OpenAIとタイの高等教育・科学・研究・イノベーション省は、タイのAIスタートアップ向けに8週間のアクセラレーターを開始した。フロンティアAI企業が、汎用的な開発者アクセスだけでなく、国ごとの製品エコシステムに深く関与し始めていることを示す動きだ。プログラムは2026年8月28日にバンコクで発表され、National Innovation Agency、Mahidol University、Techsauceなどが協力する。
OpenAI x MHESI AI Acceleratorには、医療、ウェルネス、教育に取り組む10社が参加する。OpenAIは、タイ政府と地元スタートアップ支援を目的にした初の官民連携だと説明した。目的は、強力なモデルを呼び出せる試作品を見せることだけではない。初期アイデアを評価可能で、配備でき、信頼され、成長できる製品へ進めることにある。
タイはこの取り組みの意味ある市場だ。OpenAIによれば、社内データではタイはChatGPTの週間アクティブユーザー数で世界上位20カ国に入る。2026年初めから、タイでのCodex週間アクティブ利用は350倍以上に増え、こちらも世界上位20に入ったという。この勢いは開発者と利用者の基盤を示し、医療と教育の課題は現地に根ざした用途を与える。
最初のコホートは医療・ウェルネスAIと教育に分かれる。参加企業としてCARIVA、Wello Food、Dietz、Precisionize、FitSloth、Curico、insKru、Floaino、EasyKids Robotics、Globishが挙げられている。チームはNIA、教育省、MHESIのイノベーションネットワークと選定され、一部は今年前半のAIAT x OpenAI Codex Hackathon Bangkokにも参加していた。

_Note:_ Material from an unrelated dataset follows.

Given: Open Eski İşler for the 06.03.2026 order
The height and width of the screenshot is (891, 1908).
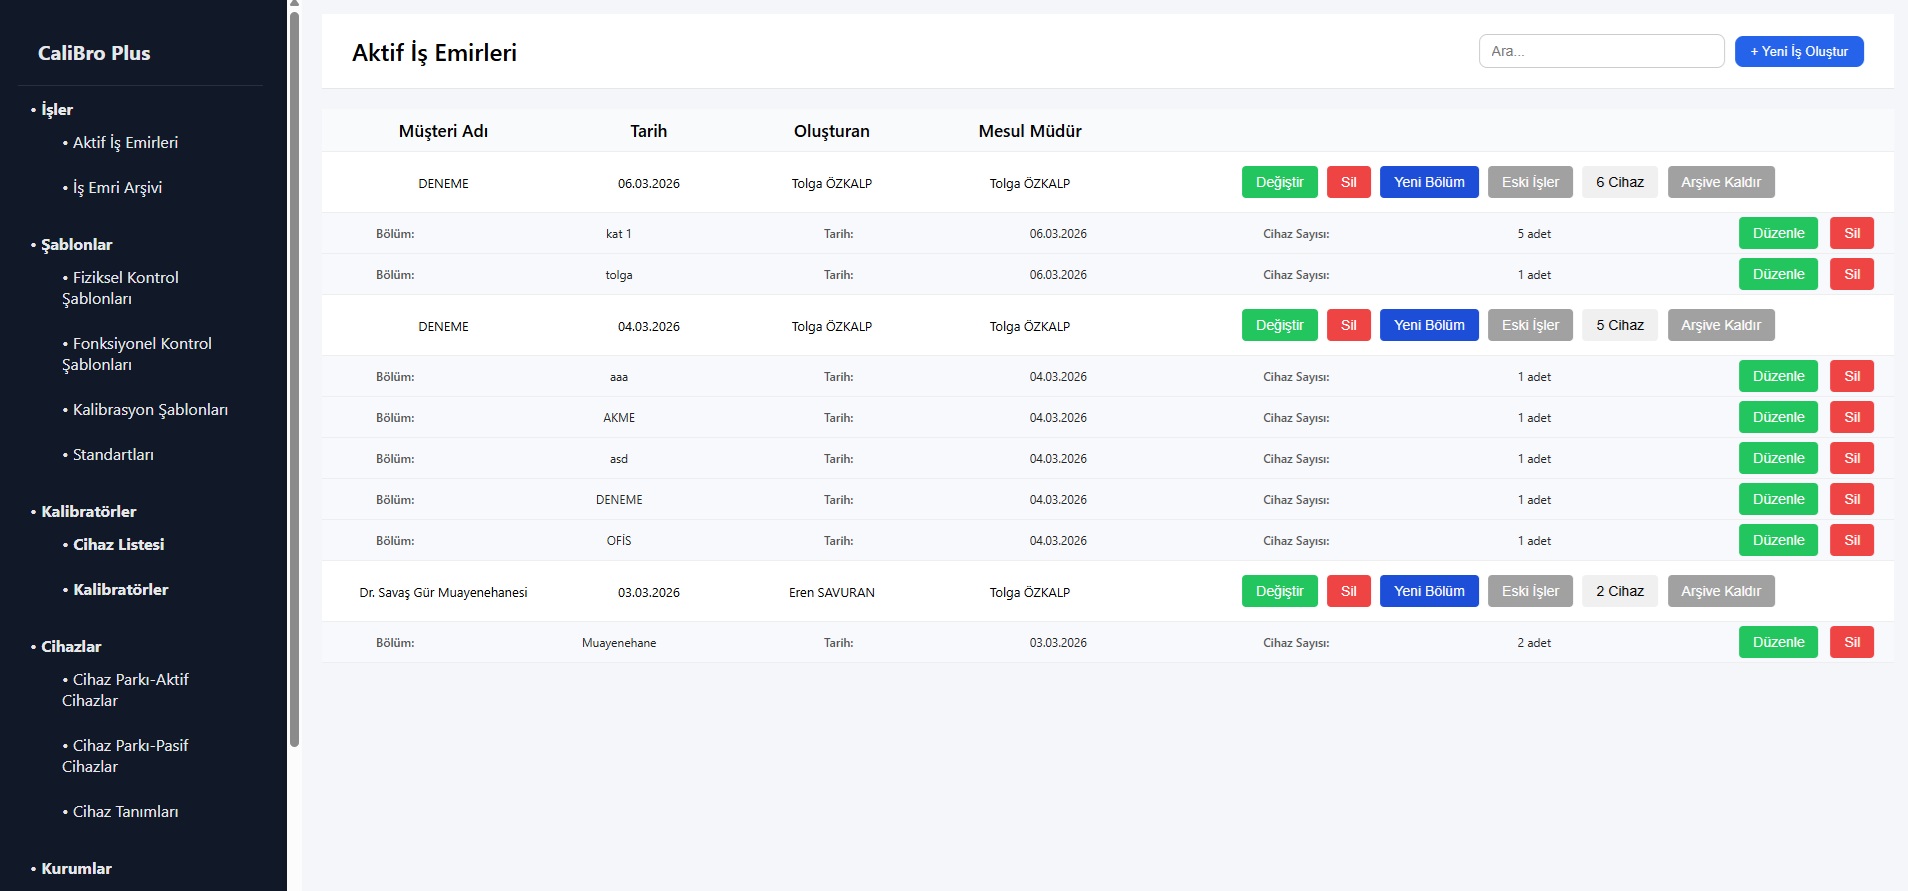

プログラムは実装を重視する。各社には2000ドル分のAPIクレジット、一対一の技術指導、最新フロンティアモデルへのアクセス、専任メンターが提供される。週次セッションでは製品設計、エンジニアリング、自動テスト、評価、責任あるAI、プライバシーとセキュリティ、コスト管理、成長、資金調達を扱う。MHESIは研究と人材、NIAは資金と成長、Mahidol Universityは学術面を支える。
ユースケースは信頼性の重要さを示す。CARIVAは病院の電話窓口向け多言語音声エージェントを開発している。予約などの通常依頼に対応し、緊急医療の可能性を認識することを目指す。Curicoは子ども、家庭、教育者向けAI学習ツールを開発し、バンコクの保育施設での試行やAI絵本ワークショップによる教師研修を計画している。どちらも評価と安全策が不可欠な領域だ。
アクセラレーターは11月にバンコクでDemo Dayを行い、参加企業は動く製品や大幅な改良、代表的ユーザーからの証拠、初期評価結果、実装計画を示す予定だ。この取り組みは、各国のエコシステムが世界的モデルを現地で信頼されるサービスに変える流れを映す。成功すれば、資金調達だけでなく、タイの言語、制度、公共課題に根ざしたAI製品が生まれるかが評価軸になる。